* Records for the exercise:
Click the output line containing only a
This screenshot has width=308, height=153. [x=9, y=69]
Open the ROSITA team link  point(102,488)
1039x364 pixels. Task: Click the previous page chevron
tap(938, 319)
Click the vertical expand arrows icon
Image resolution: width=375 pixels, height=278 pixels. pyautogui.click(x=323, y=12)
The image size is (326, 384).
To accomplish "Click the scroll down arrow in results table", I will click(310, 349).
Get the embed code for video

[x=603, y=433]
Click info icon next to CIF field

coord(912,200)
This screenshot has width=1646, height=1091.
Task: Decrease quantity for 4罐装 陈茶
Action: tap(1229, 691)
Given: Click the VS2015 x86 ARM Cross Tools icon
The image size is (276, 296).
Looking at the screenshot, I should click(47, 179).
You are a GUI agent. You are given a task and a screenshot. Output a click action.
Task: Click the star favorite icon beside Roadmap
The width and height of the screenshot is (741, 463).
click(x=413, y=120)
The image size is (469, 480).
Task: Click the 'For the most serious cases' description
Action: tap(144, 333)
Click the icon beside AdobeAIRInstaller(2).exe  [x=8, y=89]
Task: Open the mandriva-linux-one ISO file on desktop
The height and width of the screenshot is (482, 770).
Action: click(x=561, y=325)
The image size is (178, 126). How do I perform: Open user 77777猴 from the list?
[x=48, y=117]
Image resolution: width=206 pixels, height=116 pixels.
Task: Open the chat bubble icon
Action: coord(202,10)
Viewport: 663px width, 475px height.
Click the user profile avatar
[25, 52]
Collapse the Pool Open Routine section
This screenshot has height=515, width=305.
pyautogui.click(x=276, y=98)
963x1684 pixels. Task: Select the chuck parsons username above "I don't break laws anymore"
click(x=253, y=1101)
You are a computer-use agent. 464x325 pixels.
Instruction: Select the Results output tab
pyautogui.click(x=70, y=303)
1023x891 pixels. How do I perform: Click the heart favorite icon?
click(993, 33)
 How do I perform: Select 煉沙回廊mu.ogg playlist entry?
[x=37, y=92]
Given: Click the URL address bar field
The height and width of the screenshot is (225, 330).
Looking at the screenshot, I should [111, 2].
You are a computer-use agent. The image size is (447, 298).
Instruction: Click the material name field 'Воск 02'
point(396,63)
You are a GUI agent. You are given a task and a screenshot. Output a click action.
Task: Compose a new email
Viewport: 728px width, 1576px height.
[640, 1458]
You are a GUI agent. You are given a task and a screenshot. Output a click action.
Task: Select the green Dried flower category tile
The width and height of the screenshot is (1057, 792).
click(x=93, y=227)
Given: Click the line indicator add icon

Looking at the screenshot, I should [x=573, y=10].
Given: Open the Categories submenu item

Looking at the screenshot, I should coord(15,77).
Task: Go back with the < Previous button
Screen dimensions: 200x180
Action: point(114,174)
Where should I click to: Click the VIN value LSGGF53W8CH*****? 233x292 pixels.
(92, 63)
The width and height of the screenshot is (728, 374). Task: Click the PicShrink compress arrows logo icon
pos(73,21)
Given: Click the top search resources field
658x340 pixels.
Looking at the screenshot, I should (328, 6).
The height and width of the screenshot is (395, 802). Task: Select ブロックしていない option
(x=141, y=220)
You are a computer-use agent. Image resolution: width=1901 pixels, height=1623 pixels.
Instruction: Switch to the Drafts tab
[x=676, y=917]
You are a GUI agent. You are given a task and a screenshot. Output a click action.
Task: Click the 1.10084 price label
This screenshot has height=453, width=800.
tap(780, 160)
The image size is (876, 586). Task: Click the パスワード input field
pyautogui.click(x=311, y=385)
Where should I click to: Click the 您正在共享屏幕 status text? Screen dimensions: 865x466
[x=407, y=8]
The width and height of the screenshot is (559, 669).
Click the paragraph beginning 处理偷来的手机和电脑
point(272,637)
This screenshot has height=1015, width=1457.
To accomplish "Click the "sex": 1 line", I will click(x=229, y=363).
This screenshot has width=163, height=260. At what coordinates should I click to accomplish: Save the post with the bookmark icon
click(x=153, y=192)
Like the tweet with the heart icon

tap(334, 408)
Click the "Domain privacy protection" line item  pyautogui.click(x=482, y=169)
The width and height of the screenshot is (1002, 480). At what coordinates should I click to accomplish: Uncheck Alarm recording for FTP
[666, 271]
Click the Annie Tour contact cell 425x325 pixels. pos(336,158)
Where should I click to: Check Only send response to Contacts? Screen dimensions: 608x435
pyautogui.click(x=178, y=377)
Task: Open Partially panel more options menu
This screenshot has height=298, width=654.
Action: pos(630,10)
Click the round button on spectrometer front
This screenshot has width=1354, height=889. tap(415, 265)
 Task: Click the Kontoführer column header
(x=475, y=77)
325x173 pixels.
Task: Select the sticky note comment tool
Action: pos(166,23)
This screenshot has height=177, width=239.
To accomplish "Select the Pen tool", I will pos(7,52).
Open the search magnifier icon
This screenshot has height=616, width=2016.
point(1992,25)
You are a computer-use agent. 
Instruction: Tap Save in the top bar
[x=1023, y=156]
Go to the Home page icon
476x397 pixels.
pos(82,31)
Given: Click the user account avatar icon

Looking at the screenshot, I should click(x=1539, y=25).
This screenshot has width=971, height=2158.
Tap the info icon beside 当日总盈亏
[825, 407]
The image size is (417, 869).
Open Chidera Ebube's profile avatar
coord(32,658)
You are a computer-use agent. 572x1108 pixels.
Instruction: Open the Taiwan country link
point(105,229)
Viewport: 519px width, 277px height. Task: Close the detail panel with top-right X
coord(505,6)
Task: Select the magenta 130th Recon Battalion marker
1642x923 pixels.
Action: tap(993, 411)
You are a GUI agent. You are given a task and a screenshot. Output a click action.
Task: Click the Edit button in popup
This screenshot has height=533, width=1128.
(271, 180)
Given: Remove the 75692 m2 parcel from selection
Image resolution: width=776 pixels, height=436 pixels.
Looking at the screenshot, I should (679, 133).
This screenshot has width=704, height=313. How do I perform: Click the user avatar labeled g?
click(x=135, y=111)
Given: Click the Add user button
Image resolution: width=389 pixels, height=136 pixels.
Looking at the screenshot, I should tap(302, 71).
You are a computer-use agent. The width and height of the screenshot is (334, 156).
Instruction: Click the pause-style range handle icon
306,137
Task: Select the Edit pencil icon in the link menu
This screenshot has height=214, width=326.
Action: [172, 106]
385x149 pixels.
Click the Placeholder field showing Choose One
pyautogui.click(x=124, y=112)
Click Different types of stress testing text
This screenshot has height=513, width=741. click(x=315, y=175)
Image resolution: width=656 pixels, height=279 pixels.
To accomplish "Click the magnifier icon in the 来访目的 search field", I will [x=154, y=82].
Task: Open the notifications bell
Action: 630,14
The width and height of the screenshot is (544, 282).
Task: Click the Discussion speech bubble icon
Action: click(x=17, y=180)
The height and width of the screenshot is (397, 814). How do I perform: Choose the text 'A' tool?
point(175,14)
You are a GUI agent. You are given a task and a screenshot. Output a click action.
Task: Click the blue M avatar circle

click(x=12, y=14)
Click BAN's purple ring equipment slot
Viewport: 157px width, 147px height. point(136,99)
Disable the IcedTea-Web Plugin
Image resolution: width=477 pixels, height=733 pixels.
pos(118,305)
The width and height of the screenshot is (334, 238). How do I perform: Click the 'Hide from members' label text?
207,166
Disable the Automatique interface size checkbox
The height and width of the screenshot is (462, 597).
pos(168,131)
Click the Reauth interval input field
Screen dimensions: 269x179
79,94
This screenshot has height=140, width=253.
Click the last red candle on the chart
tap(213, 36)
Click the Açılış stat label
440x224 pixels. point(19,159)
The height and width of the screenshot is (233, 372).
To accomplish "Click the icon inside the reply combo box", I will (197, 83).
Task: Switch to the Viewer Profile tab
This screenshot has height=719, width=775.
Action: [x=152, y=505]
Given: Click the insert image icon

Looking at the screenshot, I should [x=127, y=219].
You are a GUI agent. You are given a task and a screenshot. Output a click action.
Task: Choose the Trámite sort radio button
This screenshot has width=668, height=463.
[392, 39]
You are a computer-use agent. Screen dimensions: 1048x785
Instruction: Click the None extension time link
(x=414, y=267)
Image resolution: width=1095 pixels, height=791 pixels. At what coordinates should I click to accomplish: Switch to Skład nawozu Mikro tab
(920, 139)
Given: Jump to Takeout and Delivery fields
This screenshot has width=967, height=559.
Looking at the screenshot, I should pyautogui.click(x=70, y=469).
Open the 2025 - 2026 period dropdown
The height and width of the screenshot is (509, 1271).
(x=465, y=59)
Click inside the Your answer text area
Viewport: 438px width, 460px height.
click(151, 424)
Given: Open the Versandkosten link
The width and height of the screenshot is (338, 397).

* What to work on:
Ending with the line containing "Viewport: 663px width, 475px height.", please print exactly the lines of the material above from its first line onward, and nothing else.

* Exercise response:
Click the output line containing only a
This screenshot has width=308, height=153. [x=9, y=69]
Open the ROSITA team link  point(102,488)
1039x364 pixels. Task: Click the previous page chevron
tap(938, 319)
Click the vertical expand arrows icon
Image resolution: width=375 pixels, height=278 pixels. pyautogui.click(x=323, y=12)
The image size is (326, 384).
To accomplish "Click the scroll down arrow in results table", I will click(310, 349).
Get the embed code for video

[x=603, y=433]
Click info icon next to CIF field

coord(912,200)
This screenshot has width=1646, height=1091.
Task: Decrease quantity for 4罐装 陈茶
Action: tap(1229, 691)
Given: Click the VS2015 x86 ARM Cross Tools icon
The image size is (276, 296).
Looking at the screenshot, I should click(47, 179).
You are a GUI agent. You are given a task and a screenshot. Output a click action.
Task: Click the star favorite icon beside Roadmap
The width and height of the screenshot is (741, 463).
click(x=413, y=120)
The image size is (469, 480).
Task: Click the 'For the most serious cases' description
Action: tap(144, 333)
Click the icon beside AdobeAIRInstaller(2).exe  [x=8, y=89]
Task: Open the mandriva-linux-one ISO file on desktop
The height and width of the screenshot is (482, 770).
Action: click(x=561, y=325)
The image size is (178, 126). How do I perform: Open user 77777猴 from the list?
[x=48, y=117]
Image resolution: width=206 pixels, height=116 pixels.
Task: Open the chat bubble icon
Action: coord(202,10)
Viewport: 663px width, 475px height.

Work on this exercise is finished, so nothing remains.